- [EXTRACTED RECORDS]

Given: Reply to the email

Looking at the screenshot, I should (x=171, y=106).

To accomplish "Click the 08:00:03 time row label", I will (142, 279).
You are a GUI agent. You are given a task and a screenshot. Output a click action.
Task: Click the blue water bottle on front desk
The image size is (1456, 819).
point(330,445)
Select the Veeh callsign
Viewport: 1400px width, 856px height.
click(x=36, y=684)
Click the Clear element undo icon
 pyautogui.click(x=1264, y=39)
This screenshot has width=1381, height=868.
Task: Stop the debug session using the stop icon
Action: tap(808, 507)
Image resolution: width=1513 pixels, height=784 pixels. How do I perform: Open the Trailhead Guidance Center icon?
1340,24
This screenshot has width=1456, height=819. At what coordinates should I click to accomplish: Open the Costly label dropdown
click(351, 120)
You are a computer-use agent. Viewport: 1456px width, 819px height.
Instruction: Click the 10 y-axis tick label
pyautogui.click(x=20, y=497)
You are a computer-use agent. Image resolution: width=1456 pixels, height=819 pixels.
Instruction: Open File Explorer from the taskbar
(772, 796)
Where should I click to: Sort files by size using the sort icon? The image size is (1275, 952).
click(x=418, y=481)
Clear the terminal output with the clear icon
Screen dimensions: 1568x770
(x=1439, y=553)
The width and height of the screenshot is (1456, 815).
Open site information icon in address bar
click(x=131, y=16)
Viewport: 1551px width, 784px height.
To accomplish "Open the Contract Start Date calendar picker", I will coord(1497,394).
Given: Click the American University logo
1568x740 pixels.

- [YOUR TASK] Look over the entries above and tally the lines containing the string "computer"; the answer is that total only.

- [WRITTEN SOLUTION] 2